__SELECTED EXTRACT__:
• • • •

What is a cranial cruciate ligament rupture (CCL)?
Cranial cruciate ligament ruptures are the most common stifle problem in dogs. The cruciate ligament stabilizes the stifle joint by keeping the femur (thigh bone) and tibia, the leg bone below the stifle in proper orientation. Ruptures occur due to ligament degradation over time. A wide variety of factors play a role in this, probably including some degree of heredity.
How do I know if my dog has a cranial CCL?
Affected dogs exhibit lameness in the affected leg and an unstable gait.
How is CCL diagnosed?
In some cases diagnosis can be made by manipulation of the joint. X-rays and ultrasound may also be used.
What does having CCL mean for my dog?
The condition can be extremely painful and requires treatment. In a dog the size of an Aussie, surgery is necessary to stabilize the joint. If surgery cannot be done for some reason, a knee brace may help. This is a career-ending injury in a working or performance dog.
How common is CCL in Aussies?
It is common. According to the ASHGI Health Survey about 2.5% are affected, with a third affected in both stifles. The unilateral cases were almost all on the right.
Are cranial cruciate ligament ruptures inherited?
To some extent they probably are. If multiple cases have occurred in a family of dogs, a hereditary component should be assumed to be involved.
What do cranial cruciate ligament ruptures mean for my breeding program?
If multiple cases have occurred in a group of related dogs, affected dogs should not be bred. Their first-step relatives (parents, offspring, full and half siblings) should be bred only to mates with no recent family history of CCL.

• • • •

__GIVEN INFORMATION__:

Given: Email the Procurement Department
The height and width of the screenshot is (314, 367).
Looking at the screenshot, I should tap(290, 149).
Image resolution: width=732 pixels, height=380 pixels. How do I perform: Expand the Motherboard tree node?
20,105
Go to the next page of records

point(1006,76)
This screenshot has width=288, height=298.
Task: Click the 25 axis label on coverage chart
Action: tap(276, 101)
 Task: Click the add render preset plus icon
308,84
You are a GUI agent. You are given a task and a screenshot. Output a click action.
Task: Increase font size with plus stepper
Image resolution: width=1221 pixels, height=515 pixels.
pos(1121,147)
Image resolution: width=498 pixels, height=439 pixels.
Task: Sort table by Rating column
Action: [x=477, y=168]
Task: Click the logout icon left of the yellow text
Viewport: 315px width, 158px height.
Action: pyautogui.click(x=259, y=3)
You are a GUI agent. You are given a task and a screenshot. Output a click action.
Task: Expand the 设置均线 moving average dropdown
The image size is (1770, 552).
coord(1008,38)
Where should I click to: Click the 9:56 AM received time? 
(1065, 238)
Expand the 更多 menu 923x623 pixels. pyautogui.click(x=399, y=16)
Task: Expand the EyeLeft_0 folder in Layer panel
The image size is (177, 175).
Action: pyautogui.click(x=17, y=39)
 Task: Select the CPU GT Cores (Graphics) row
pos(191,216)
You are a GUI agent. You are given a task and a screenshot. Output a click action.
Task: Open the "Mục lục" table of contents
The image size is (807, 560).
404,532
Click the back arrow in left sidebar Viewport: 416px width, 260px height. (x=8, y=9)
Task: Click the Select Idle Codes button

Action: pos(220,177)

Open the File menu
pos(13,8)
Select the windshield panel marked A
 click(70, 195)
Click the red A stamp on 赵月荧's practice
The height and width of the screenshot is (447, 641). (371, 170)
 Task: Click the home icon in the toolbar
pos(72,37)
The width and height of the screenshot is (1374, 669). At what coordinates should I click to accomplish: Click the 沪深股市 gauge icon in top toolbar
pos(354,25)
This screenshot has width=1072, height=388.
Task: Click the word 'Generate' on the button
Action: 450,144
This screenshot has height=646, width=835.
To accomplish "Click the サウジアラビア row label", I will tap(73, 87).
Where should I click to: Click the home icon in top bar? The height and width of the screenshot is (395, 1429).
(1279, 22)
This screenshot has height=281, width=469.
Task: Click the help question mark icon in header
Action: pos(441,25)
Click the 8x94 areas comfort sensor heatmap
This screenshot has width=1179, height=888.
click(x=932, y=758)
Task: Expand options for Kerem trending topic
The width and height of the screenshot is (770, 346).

• • • •

__TASK SET__:
[A] Decide whether each statement agrees with the text on cranial cruciate ligament ruptures. Answer yes or no for each, and quote the words of the text that settle it. (i) In a dog the size of an Aussie, surgery is needed to stabilize the joint. (ii) The ASHGI Health Survey found that about half of affected Aussies are affected in both stifles. (iii) Diagnosing the condition always requires X-rays.
[B] Rewrite the part of the text on cranial cruciate ligament ruptures that begins at the words "How common is" and ends after the words "to be involved.", replacing "a family of dogs" with "a group of related dogs".

__WRITTEN ANSWERS__:
[A]
(i) Yes: "In a dog the size of an Aussie, surgery is necessary to stabilize the joint."
(ii) No: "about 2.5% are affected, with a third affected in both stifles."
(iii) No: "In some cases diagnosis can be made by manipulation of the joint."

[B]
How common is CCL in Aussies?
It is common. According to the ASHGI Health Survey about 2.5% are affected, with a third affected in both stifles. The unilateral cases were almost all on the right.
Are cranial cruciate ligament ruptures inherited?
To some extent they probably are. If multiple cases have occurred in a group of related dogs, a hereditary component should be assumed to be involved.